**EXERCISE BRIEF:** Lines from the one with "The image size is (1499, 812)." through the end of the records, and no others, are what the answer should contain, copied exactly; please keep pictures out.

(INPUT DATA begins)

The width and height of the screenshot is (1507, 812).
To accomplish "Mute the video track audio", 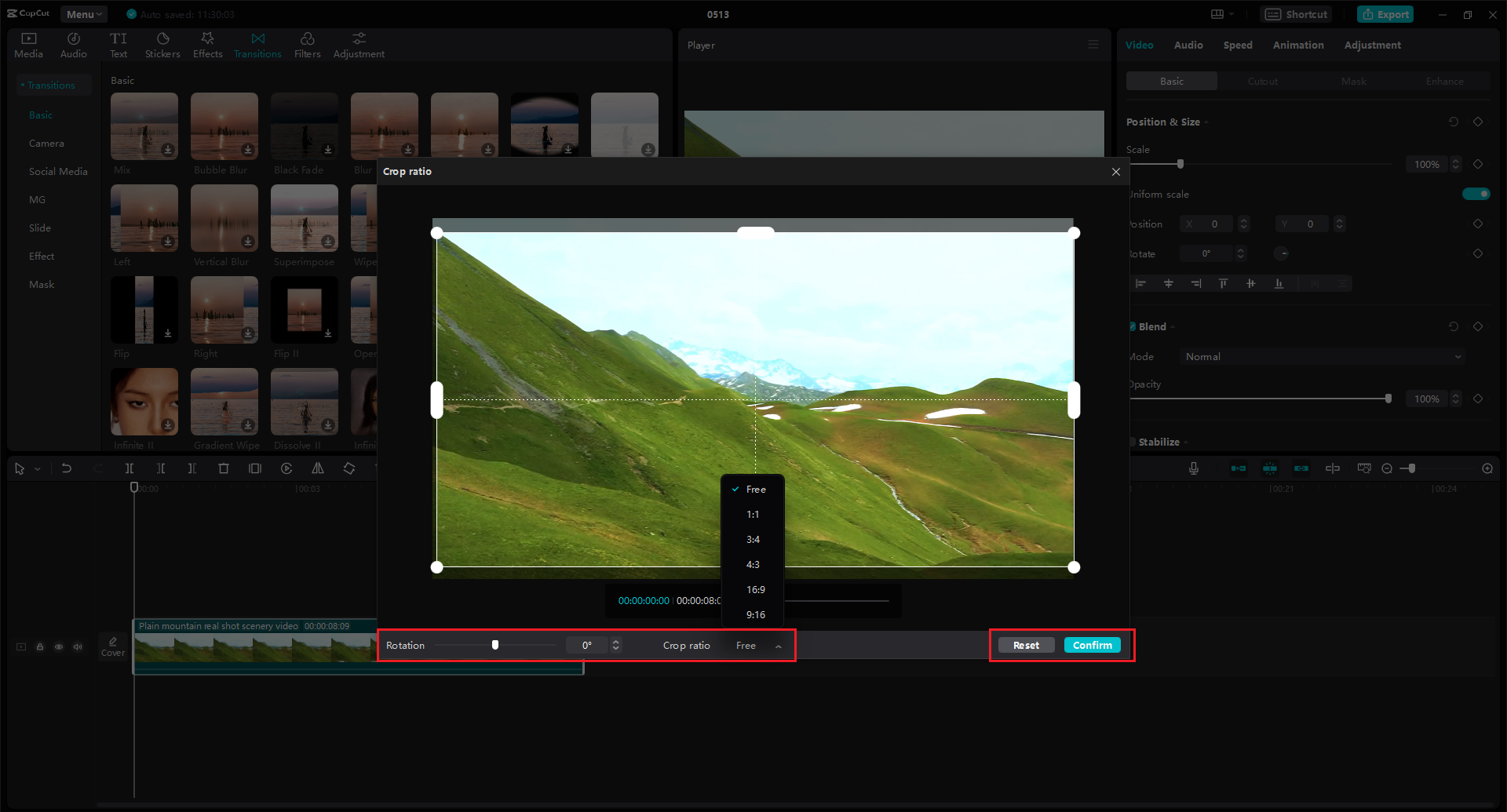I will [78, 646].
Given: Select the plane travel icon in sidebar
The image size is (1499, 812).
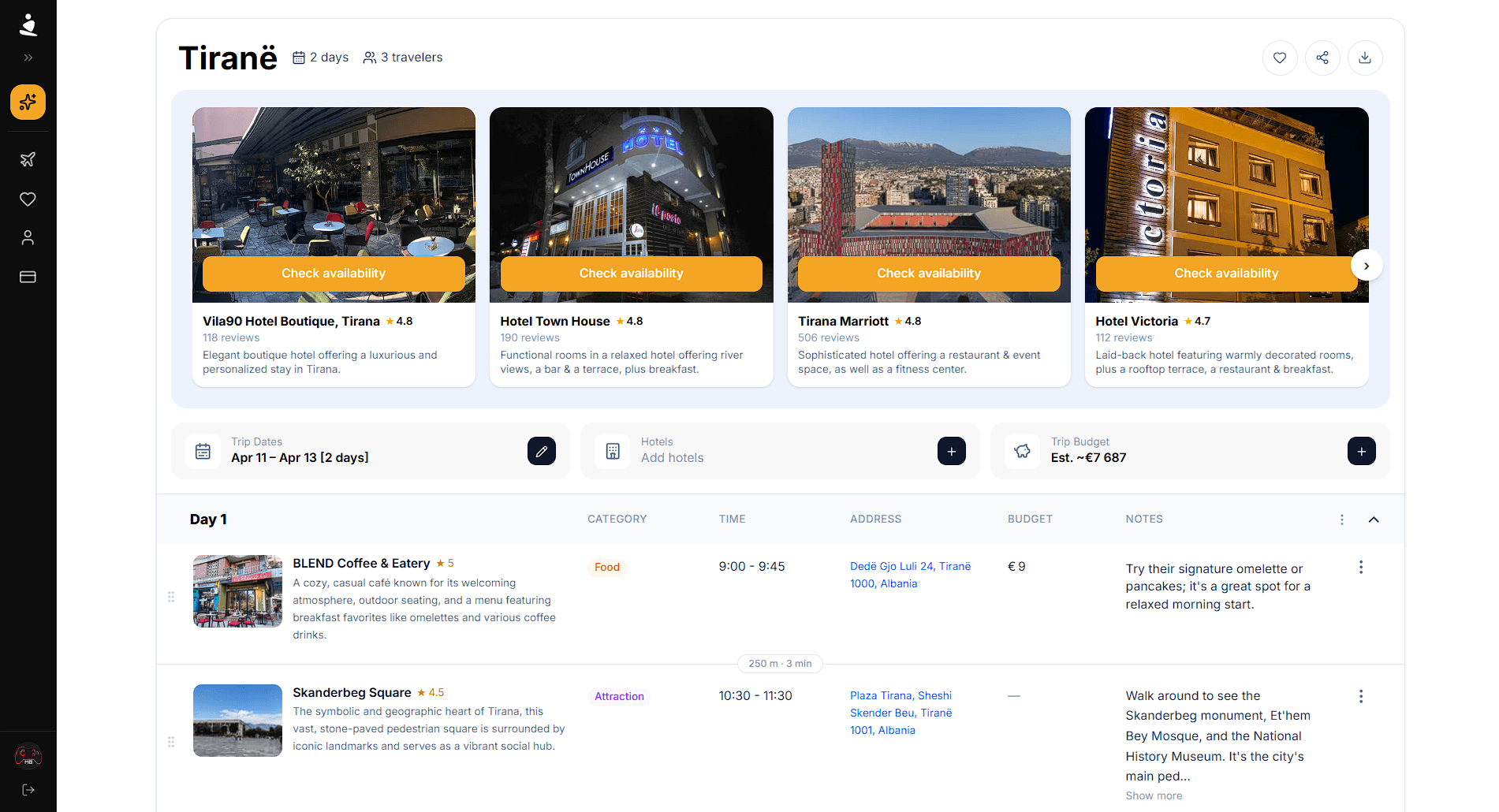Looking at the screenshot, I should click(x=28, y=159).
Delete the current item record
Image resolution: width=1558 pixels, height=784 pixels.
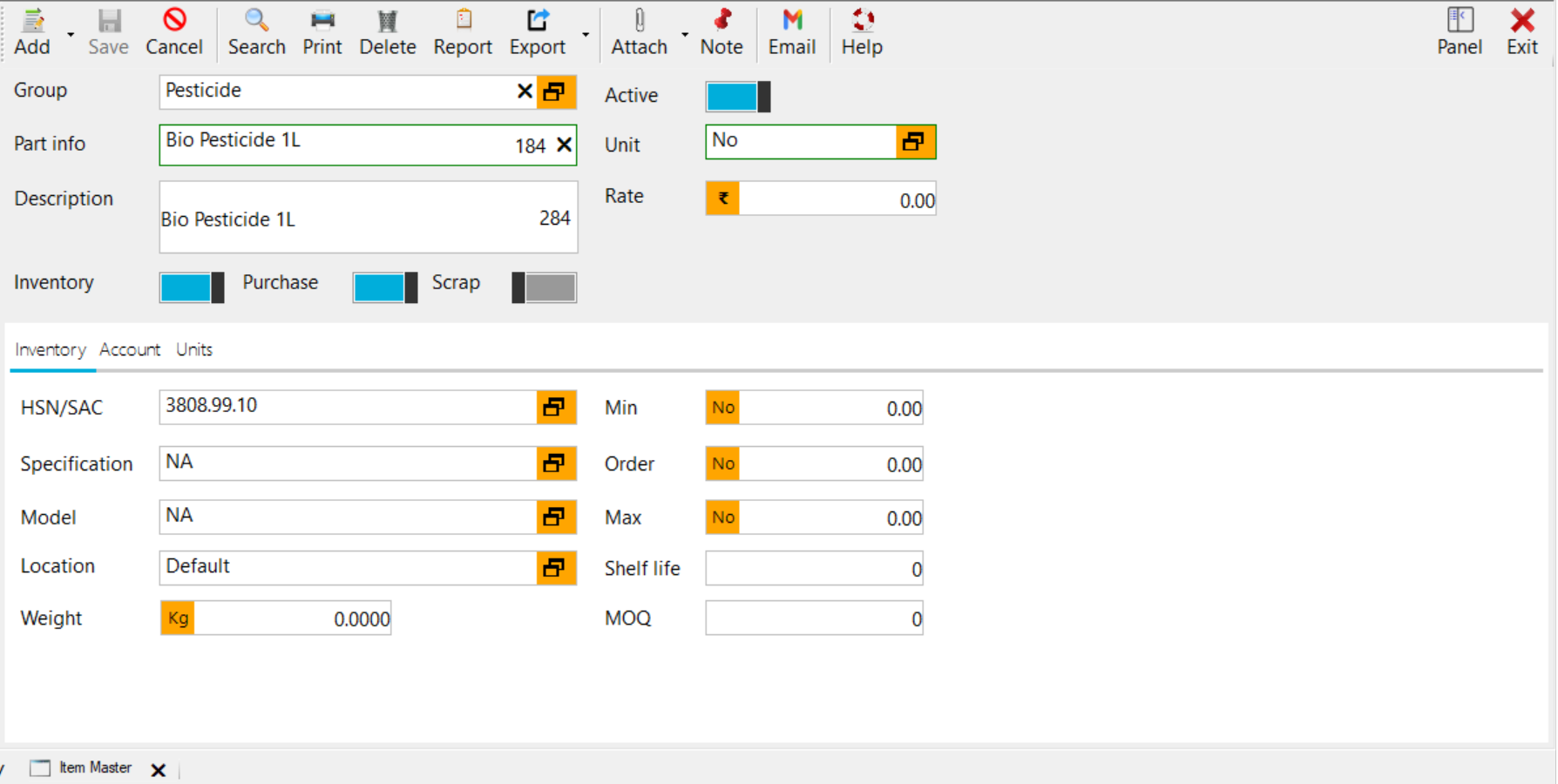coord(388,30)
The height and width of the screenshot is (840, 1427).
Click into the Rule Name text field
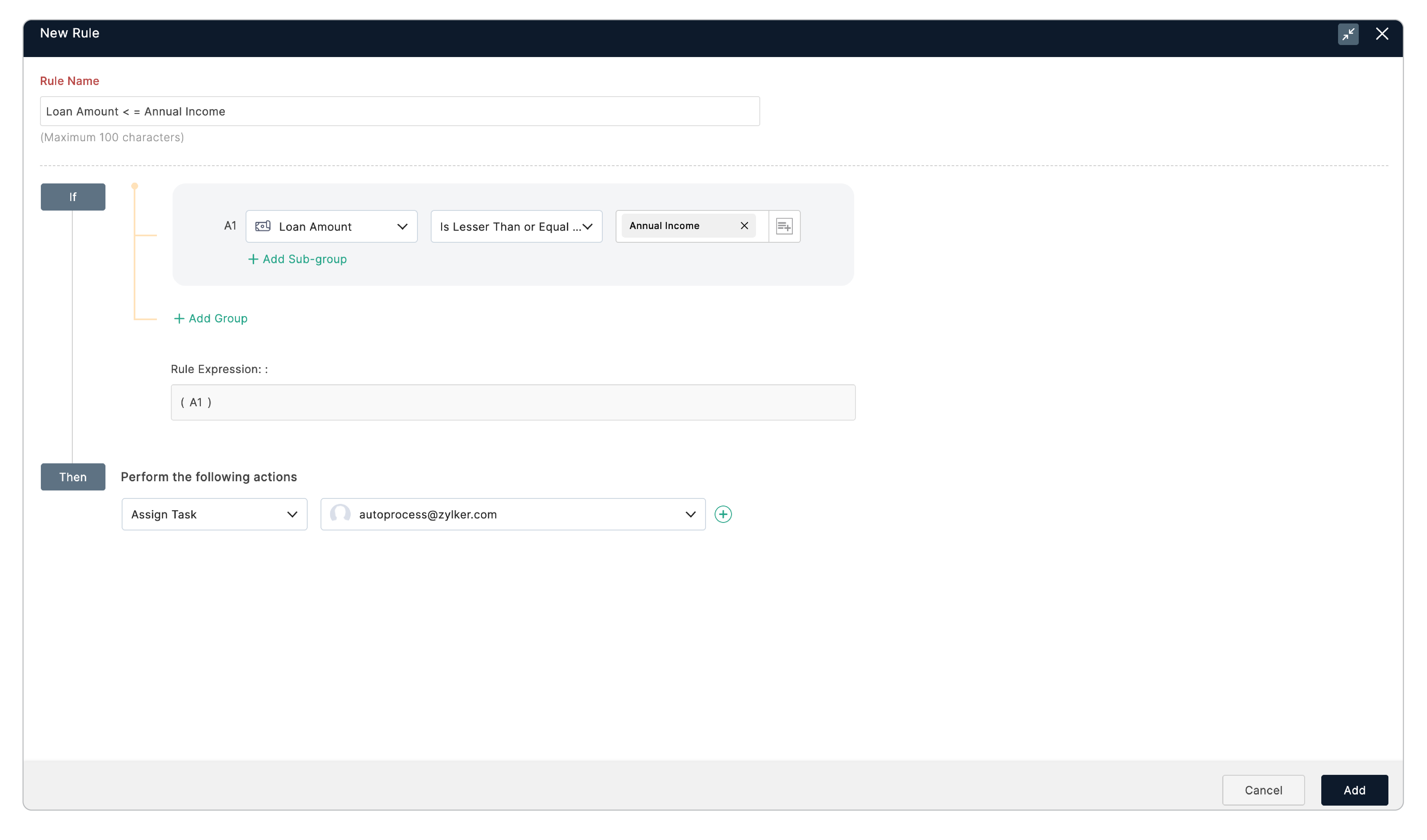[399, 112]
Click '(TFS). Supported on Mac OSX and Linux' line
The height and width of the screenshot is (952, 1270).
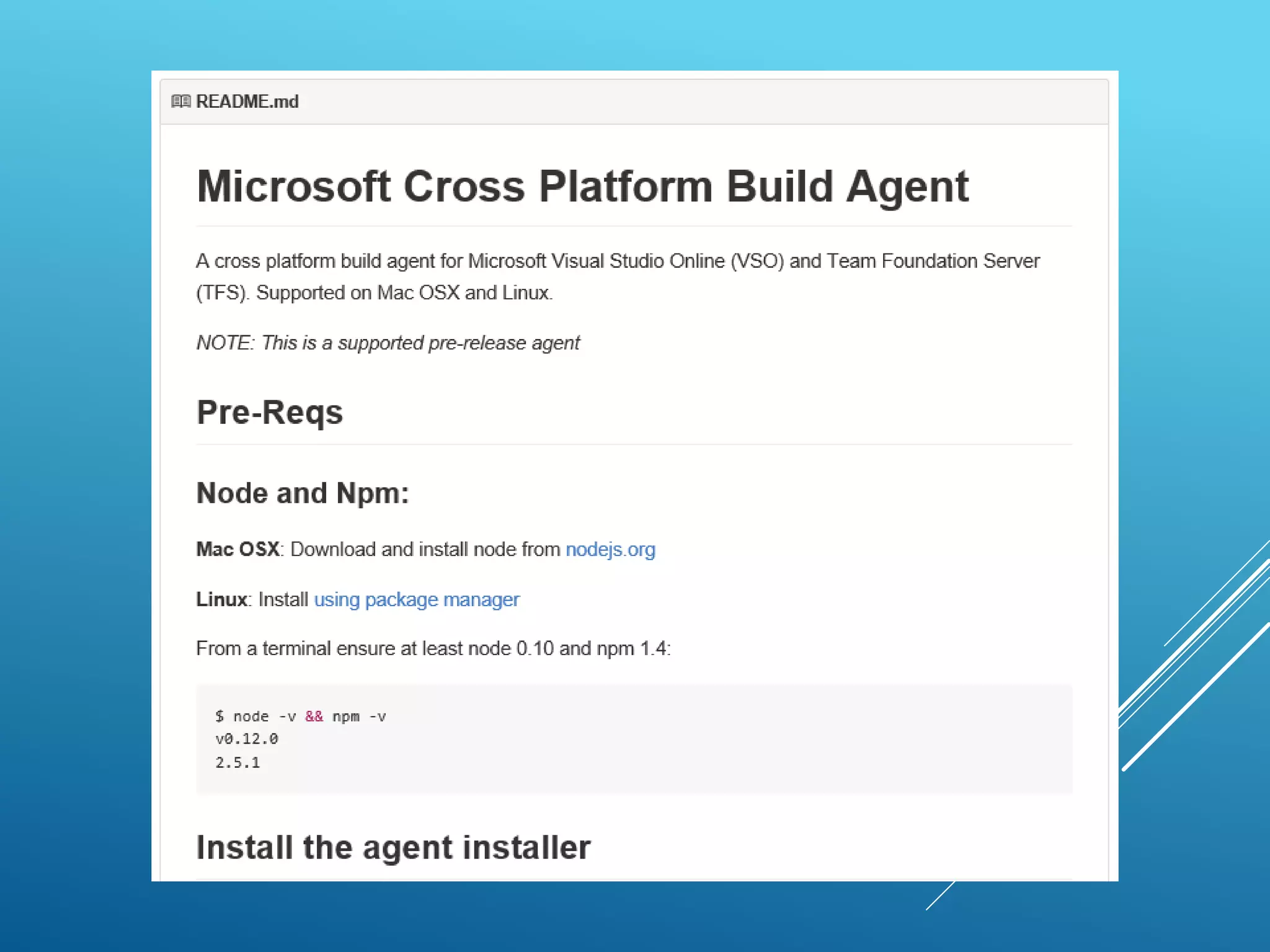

(INPUT DATA ends)

**SOLUTION TO THIS TASK:**
The image size is (1499, 812).
Looking at the screenshot, I should click(x=28, y=159).
Delete the current item record
Image resolution: width=1558 pixels, height=784 pixels.
coord(388,30)
The height and width of the screenshot is (840, 1427).
Click into the Rule Name text field
[399, 112]
Click '(TFS). Supported on Mac OSX and Linux' line
The height and width of the screenshot is (952, 1270).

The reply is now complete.